Work item
Word for word, write out all of the entries that follow.

Saved data entries

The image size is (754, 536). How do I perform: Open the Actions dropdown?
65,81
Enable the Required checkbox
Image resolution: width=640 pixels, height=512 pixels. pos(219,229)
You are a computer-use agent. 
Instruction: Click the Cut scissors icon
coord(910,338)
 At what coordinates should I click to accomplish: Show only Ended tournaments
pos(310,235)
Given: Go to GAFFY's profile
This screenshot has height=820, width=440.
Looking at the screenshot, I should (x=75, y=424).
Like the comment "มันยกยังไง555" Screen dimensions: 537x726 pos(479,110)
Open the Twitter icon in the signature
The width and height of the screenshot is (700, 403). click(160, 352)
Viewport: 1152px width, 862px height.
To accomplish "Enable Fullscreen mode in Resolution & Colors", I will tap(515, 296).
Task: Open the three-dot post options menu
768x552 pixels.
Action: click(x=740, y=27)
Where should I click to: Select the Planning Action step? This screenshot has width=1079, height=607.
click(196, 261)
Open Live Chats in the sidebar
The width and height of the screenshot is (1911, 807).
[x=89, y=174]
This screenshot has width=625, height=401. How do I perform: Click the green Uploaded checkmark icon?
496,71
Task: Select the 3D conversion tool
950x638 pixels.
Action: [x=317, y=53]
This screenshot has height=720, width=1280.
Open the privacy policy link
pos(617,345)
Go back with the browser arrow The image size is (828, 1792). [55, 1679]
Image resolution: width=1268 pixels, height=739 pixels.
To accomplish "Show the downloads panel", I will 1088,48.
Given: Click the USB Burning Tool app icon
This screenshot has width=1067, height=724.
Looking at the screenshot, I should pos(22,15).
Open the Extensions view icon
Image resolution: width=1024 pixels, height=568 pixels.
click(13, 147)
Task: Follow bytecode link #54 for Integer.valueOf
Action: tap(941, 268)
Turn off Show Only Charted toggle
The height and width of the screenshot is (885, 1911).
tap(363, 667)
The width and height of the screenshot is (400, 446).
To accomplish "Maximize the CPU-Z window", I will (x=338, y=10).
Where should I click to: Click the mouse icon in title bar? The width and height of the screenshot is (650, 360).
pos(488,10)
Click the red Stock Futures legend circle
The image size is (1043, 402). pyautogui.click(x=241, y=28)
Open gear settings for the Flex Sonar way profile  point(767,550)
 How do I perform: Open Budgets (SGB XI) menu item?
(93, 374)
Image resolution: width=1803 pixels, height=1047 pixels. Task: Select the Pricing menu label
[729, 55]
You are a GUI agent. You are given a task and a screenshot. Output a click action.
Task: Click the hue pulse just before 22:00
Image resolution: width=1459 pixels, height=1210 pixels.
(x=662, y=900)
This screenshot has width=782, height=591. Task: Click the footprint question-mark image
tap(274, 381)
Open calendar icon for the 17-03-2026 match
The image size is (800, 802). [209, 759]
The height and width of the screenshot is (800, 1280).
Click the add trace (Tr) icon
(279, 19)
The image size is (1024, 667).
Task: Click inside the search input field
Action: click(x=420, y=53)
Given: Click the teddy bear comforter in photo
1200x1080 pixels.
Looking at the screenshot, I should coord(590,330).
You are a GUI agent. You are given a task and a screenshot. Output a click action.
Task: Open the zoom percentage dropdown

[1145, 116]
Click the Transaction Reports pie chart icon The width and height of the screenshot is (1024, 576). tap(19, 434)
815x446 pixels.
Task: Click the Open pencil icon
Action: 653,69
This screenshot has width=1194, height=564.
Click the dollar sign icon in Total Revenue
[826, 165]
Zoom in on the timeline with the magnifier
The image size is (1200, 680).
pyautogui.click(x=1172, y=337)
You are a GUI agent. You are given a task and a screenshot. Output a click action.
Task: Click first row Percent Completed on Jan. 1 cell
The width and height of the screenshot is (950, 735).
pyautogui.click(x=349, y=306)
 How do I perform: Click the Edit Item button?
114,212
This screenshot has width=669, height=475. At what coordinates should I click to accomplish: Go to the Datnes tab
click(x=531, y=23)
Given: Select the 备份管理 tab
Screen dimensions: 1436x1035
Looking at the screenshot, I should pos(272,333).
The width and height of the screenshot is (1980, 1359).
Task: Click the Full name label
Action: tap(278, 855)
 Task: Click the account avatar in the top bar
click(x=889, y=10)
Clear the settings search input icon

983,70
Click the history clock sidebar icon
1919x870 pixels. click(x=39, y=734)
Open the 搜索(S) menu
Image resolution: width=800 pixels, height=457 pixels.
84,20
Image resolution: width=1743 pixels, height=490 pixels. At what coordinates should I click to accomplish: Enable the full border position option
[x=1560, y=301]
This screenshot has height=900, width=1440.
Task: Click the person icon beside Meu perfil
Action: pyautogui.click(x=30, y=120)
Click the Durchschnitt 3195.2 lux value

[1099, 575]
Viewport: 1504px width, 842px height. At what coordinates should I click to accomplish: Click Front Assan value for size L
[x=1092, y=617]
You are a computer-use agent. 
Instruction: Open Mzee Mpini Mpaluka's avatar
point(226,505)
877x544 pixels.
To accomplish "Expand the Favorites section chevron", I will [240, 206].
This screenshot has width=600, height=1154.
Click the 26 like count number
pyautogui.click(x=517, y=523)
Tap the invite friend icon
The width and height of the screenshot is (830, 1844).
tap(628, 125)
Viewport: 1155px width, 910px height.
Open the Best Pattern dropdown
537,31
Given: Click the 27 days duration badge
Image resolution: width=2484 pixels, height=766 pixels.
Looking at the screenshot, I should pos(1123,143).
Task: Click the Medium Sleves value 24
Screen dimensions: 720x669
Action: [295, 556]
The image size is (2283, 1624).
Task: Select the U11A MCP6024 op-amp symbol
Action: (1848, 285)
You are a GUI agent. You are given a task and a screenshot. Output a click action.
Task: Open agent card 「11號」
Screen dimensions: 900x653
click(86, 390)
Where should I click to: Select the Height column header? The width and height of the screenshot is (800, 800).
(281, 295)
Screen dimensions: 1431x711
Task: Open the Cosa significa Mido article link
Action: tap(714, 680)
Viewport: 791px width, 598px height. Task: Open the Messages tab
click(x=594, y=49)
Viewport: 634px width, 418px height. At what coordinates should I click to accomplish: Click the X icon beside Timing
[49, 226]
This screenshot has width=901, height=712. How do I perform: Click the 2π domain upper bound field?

Solution for this task
The image size is (754, 536). How do I perform: Open the Actions dropdown?
65,81
Enable the Required checkbox
Image resolution: width=640 pixels, height=512 pixels. pos(219,229)
You are a computer-use agent. 
Instruction: Click the Cut scissors icon
coord(910,338)
 At what coordinates should I click to accomplish: Show only Ended tournaments
pos(310,235)
Given: Go to GAFFY's profile
This screenshot has height=820, width=440.
Looking at the screenshot, I should (x=75, y=424).
Like the comment "มันยกยังไง555" Screen dimensions: 537x726 pos(479,110)
Open the Twitter icon in the signature
The width and height of the screenshot is (700, 403). click(160, 352)
Viewport: 1152px width, 862px height.
To accomplish "Enable Fullscreen mode in Resolution & Colors", I will tap(515, 296).
Task: Open the three-dot post options menu
768x552 pixels.
Action: click(x=740, y=27)
Where should I click to: Select the Planning Action step? This screenshot has width=1079, height=607.
click(196, 261)
Open Live Chats in the sidebar
The width and height of the screenshot is (1911, 807).
[x=89, y=174]
This screenshot has width=625, height=401. How do I perform: Click the green Uploaded checkmark icon?
496,71
Task: Select the 3D conversion tool
950x638 pixels.
Action: [x=317, y=53]
This screenshot has height=720, width=1280.
Open the privacy policy link
pos(617,345)
Go back with the browser arrow The image size is (828, 1792). [55, 1679]
Image resolution: width=1268 pixels, height=739 pixels.
To accomplish "Show the downloads panel", I will 1088,48.
Given: Click the USB Burning Tool app icon
This screenshot has width=1067, height=724.
Looking at the screenshot, I should pos(22,15).
Open the Extensions view icon
Image resolution: width=1024 pixels, height=568 pixels.
click(13, 147)
Task: Follow bytecode link #54 for Integer.valueOf
Action: tap(941, 268)
Turn off Show Only Charted toggle
The height and width of the screenshot is (885, 1911).
tap(363, 667)
The width and height of the screenshot is (400, 446).
To accomplish "Maximize the CPU-Z window", I will (x=338, y=10).
Where should I click to: Click the mouse icon in title bar? The width and height of the screenshot is (650, 360).
pos(488,10)
Click the red Stock Futures legend circle
The image size is (1043, 402). pyautogui.click(x=241, y=28)
Open gear settings for the Flex Sonar way profile  point(767,550)
 How do I perform: Open Budgets (SGB XI) menu item?
(93, 374)
Image resolution: width=1803 pixels, height=1047 pixels. Task: Select the Pricing menu label
[729, 55]
You are a GUI agent. You are given a task and a screenshot. Output a click action.
Task: Click the hue pulse just before 22:00
Image resolution: width=1459 pixels, height=1210 pixels.
(x=662, y=900)
This screenshot has width=782, height=591. Task: Click the footprint question-mark image
tap(274, 381)
Open calendar icon for the 17-03-2026 match
The image size is (800, 802). [209, 759]
The height and width of the screenshot is (800, 1280).
Click the add trace (Tr) icon
(279, 19)
The image size is (1024, 667).
Task: Click inside the search input field
Action: click(x=420, y=53)
Given: Click the teddy bear comforter in photo
1200x1080 pixels.
Looking at the screenshot, I should coord(590,330).
You are a GUI agent. You are given a task and a screenshot. Output a click action.
Task: Open the zoom percentage dropdown

[1145, 116]
Click the Transaction Reports pie chart icon The width and height of the screenshot is (1024, 576). tap(19, 434)
815x446 pixels.
Task: Click the Open pencil icon
Action: 653,69
This screenshot has width=1194, height=564.
Click the dollar sign icon in Total Revenue
[826, 165]
Zoom in on the timeline with the magnifier
The image size is (1200, 680).
pyautogui.click(x=1172, y=337)
You are a GUI agent. You are given a task and a screenshot. Output a click action.
Task: Click first row Percent Completed on Jan. 1 cell
The width and height of the screenshot is (950, 735).
pyautogui.click(x=349, y=306)
 How do I perform: Click the Edit Item button?
114,212
This screenshot has width=669, height=475. At what coordinates should I click to accomplish: Go to the Datnes tab
click(x=531, y=23)
Given: Select the 备份管理 tab
Screen dimensions: 1436x1035
Looking at the screenshot, I should pos(272,333).
The width and height of the screenshot is (1980, 1359).
Task: Click the Full name label
Action: tap(278, 855)
 Task: Click the account avatar in the top bar
click(x=889, y=10)
Clear the settings search input icon

983,70
Click the history clock sidebar icon
1919x870 pixels. click(x=39, y=734)
Open the 搜索(S) menu
Image resolution: width=800 pixels, height=457 pixels.
84,20
Image resolution: width=1743 pixels, height=490 pixels. At what coordinates should I click to accomplish: Enable the full border position option
[x=1560, y=301]
This screenshot has height=900, width=1440.
Task: Click the person icon beside Meu perfil
Action: pyautogui.click(x=30, y=120)
Click the Durchschnitt 3195.2 lux value

[1099, 575]
Viewport: 1504px width, 842px height. At what coordinates should I click to accomplish: Click Front Assan value for size L
[x=1092, y=617]
You are a computer-use agent. 
Instruction: Open Mzee Mpini Mpaluka's avatar
point(226,505)
877x544 pixels.
To accomplish "Expand the Favorites section chevron", I will [240, 206].
This screenshot has width=600, height=1154.
Click the 26 like count number
pyautogui.click(x=517, y=523)
Tap the invite friend icon
The width and height of the screenshot is (830, 1844).
tap(628, 125)
Viewport: 1155px width, 910px height.
Open the Best Pattern dropdown
537,31
Given: Click the 27 days duration badge
Image resolution: width=2484 pixels, height=766 pixels.
Looking at the screenshot, I should pos(1123,143).
Task: Click the Medium Sleves value 24
Screen dimensions: 720x669
Action: [295, 556]
The image size is (2283, 1624).
Task: Select the U11A MCP6024 op-amp symbol
Action: (1848, 285)
You are a GUI agent. You are given a task and a screenshot. Output a click action.
Task: Open agent card 「11號」
Screen dimensions: 900x653
click(86, 390)
Where should I click to: Select the Height column header? The width and height of the screenshot is (800, 800).
(281, 295)
Screen dimensions: 1431x711
Task: Open the Cosa significa Mido article link
Action: tap(714, 680)
Viewport: 791px width, 598px height. Task: Open the Messages tab
click(x=594, y=49)
Viewport: 634px width, 418px height. At what coordinates should I click to accomplish: Click the X icon beside Timing
[49, 226]
This screenshot has width=901, height=712. How do I perform: Click the 2π domain upper bound field?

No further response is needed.